• [WHAT THE TASK REQUIRES] Every line in the listing below from the one with "Styles (398, 44)" through the one with "Contact Us (167, 2259)" is to be reproduced exactly, both ends included; leave out the rest.

--- EXERCISE DATA ---

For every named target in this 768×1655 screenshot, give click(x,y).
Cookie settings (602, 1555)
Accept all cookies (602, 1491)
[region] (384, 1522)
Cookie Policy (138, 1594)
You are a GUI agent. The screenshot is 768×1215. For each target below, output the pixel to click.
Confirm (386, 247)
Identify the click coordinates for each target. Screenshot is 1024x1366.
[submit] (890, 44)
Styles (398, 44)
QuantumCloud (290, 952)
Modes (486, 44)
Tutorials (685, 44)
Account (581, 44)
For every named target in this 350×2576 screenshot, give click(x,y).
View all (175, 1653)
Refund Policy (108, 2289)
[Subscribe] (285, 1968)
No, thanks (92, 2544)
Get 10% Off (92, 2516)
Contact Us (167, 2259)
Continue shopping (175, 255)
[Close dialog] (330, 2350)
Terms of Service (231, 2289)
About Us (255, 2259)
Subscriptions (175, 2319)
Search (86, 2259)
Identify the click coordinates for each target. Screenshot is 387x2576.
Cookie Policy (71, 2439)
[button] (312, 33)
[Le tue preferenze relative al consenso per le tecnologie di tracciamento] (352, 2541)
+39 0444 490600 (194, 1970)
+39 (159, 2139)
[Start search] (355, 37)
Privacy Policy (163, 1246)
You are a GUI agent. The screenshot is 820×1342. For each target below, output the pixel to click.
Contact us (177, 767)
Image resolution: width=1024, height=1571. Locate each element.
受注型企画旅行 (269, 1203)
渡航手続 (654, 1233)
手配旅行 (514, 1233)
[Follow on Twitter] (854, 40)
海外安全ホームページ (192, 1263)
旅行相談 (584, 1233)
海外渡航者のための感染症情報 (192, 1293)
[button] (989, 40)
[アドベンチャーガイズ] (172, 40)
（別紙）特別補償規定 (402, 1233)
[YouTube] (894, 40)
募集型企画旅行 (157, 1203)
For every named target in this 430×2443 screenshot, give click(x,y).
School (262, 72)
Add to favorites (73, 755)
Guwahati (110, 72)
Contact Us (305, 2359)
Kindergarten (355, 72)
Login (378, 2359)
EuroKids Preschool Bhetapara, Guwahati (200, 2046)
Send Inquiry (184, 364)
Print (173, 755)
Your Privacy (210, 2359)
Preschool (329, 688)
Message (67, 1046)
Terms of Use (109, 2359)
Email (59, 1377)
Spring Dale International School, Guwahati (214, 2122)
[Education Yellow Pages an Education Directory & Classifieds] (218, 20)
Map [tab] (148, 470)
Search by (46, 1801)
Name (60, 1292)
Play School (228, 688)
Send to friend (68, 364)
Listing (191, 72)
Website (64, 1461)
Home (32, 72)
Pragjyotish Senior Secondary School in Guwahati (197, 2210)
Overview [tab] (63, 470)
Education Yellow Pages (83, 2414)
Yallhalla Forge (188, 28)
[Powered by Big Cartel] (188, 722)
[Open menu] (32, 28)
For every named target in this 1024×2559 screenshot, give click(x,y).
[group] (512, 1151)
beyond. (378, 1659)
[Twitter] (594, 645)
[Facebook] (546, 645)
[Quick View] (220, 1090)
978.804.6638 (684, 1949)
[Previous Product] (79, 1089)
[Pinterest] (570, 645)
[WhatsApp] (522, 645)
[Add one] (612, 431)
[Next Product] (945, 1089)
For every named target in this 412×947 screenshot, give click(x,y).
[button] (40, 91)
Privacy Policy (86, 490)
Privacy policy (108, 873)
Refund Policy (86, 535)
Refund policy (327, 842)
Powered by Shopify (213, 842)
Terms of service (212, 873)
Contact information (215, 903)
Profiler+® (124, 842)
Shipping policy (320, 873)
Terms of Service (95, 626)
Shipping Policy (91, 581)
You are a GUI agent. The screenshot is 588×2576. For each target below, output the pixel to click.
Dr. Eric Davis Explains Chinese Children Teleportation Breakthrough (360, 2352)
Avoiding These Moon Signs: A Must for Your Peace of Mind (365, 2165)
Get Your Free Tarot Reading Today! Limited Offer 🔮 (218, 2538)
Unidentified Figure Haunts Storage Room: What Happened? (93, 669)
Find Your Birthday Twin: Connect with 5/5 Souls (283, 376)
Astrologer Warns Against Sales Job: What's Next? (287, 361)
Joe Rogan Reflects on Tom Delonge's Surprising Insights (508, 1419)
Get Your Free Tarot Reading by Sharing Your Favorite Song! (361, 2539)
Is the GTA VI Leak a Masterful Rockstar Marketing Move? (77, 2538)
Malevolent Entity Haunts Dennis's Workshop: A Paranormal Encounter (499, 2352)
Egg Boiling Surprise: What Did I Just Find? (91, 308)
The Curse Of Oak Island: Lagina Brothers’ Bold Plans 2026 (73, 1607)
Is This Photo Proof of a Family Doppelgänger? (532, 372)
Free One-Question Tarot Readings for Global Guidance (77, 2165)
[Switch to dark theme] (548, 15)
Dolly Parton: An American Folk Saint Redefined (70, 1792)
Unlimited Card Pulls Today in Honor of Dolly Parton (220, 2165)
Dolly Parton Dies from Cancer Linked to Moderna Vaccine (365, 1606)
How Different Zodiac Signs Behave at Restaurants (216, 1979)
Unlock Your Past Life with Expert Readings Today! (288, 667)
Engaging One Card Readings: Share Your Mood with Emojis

---

• [RESULT OF THIS EXERCISE]
Styles (398, 44)
QuantumCloud (290, 952)
Modes (486, 44)
Tutorials (685, 44)
Account (581, 44)
For every named target in this 350×2576 screenshot, give click(x,y).
View all (175, 1653)
Refund Policy (108, 2289)
[Subscribe] (285, 1968)
No, thanks (92, 2544)
Get 10% Off (92, 2516)
Contact Us (167, 2259)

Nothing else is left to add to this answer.